-- start --

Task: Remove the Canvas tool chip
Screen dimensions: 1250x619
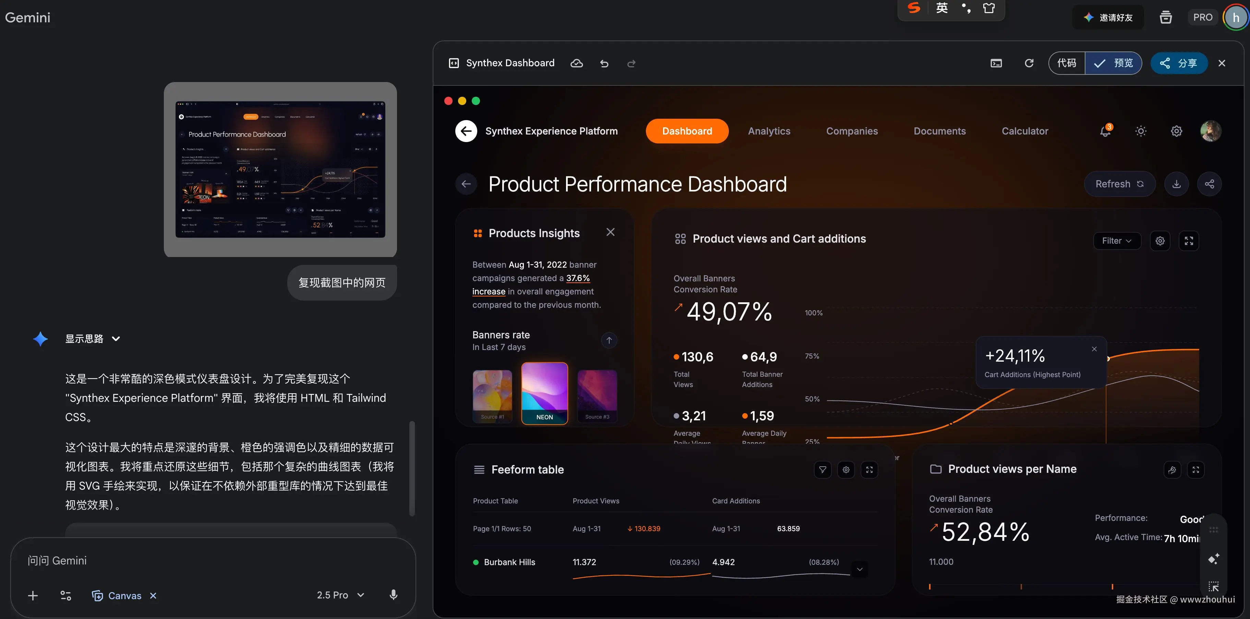Action: (153, 596)
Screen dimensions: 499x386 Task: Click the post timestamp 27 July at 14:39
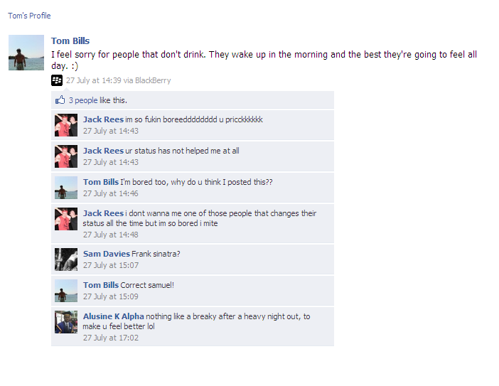coord(94,80)
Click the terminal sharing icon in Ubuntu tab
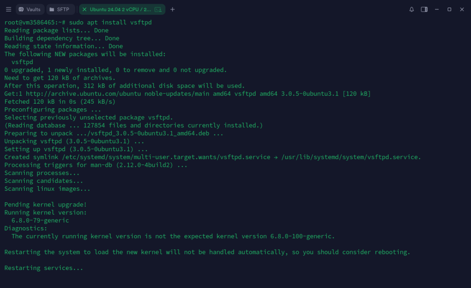The image size is (471, 288). pos(158,9)
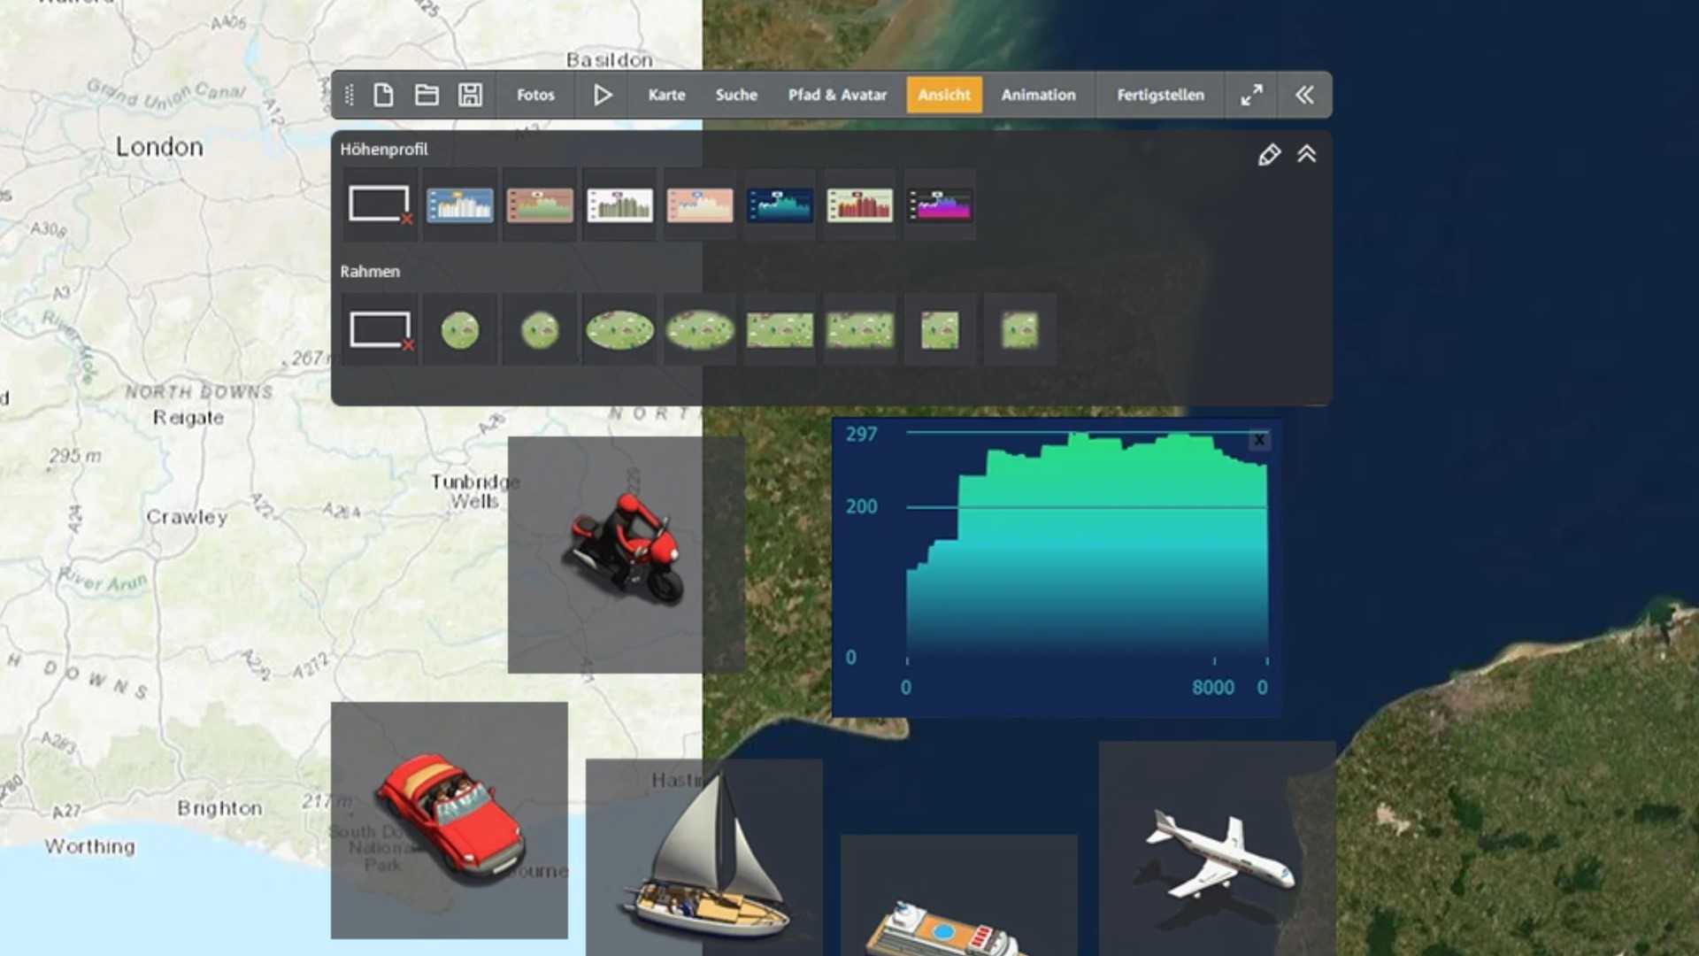Collapse the toolbar with the double left chevron
The width and height of the screenshot is (1699, 956).
tap(1304, 95)
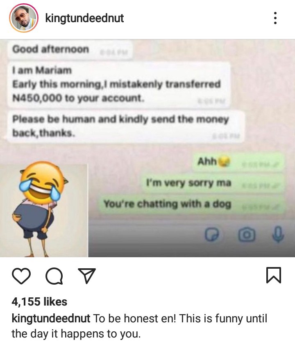The width and height of the screenshot is (295, 342).
Task: Save post with bookmark icon
Action: tap(274, 275)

-- end --

WHAT IS NEEDED: Which lines of the material contain the word "post"? Copy each of them in full.

RESULT:
Screen dimensions: 499x386 Task: Click the post timestamp 27 July at 14:39
Task: Save post with bookmark icon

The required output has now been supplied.